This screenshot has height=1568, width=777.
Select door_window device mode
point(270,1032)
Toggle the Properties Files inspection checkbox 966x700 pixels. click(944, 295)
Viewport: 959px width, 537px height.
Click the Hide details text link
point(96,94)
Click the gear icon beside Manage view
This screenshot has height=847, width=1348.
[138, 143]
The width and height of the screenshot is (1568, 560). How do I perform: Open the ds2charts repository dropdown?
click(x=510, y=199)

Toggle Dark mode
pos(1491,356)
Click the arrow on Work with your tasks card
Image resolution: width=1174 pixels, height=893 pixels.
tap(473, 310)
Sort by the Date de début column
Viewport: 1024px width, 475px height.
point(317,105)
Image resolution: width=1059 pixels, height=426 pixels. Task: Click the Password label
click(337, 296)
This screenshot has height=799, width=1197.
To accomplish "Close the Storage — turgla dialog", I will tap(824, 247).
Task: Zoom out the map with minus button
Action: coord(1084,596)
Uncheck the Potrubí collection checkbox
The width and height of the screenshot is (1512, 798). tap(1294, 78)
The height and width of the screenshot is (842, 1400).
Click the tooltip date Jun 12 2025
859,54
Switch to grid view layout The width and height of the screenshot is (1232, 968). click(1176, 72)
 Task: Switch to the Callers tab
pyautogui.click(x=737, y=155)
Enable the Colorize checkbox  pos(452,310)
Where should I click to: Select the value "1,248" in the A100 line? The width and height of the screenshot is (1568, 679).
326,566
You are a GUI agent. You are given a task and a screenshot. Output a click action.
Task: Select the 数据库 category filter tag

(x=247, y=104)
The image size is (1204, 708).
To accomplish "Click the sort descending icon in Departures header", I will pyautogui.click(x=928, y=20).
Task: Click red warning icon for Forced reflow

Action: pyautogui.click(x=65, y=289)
################
Quote the records above from their first line through the line containing "Enable the Colorize", both ends included.

This screenshot has height=1568, width=777.
Select door_window device mode
point(270,1032)
Toggle the Properties Files inspection checkbox 966x700 pixels. click(944, 295)
Viewport: 959px width, 537px height.
Click the Hide details text link
point(96,94)
Click the gear icon beside Manage view
This screenshot has height=847, width=1348.
[138, 143]
The width and height of the screenshot is (1568, 560). How do I perform: Open the ds2charts repository dropdown?
click(x=510, y=199)

Toggle Dark mode
pos(1491,356)
Click the arrow on Work with your tasks card
Image resolution: width=1174 pixels, height=893 pixels.
tap(473, 310)
Sort by the Date de début column
Viewport: 1024px width, 475px height.
point(317,105)
Image resolution: width=1059 pixels, height=426 pixels. Task: Click the Password label
click(337, 296)
This screenshot has height=799, width=1197.
To accomplish "Close the Storage — turgla dialog", I will tap(824, 247).
Task: Zoom out the map with minus button
Action: coord(1084,596)
Uncheck the Potrubí collection checkbox
The width and height of the screenshot is (1512, 798). tap(1294, 78)
The height and width of the screenshot is (842, 1400).
Click the tooltip date Jun 12 2025
859,54
Switch to grid view layout The width and height of the screenshot is (1232, 968). click(1176, 72)
 Task: Switch to the Callers tab
pyautogui.click(x=737, y=155)
Enable the Colorize checkbox  pos(452,310)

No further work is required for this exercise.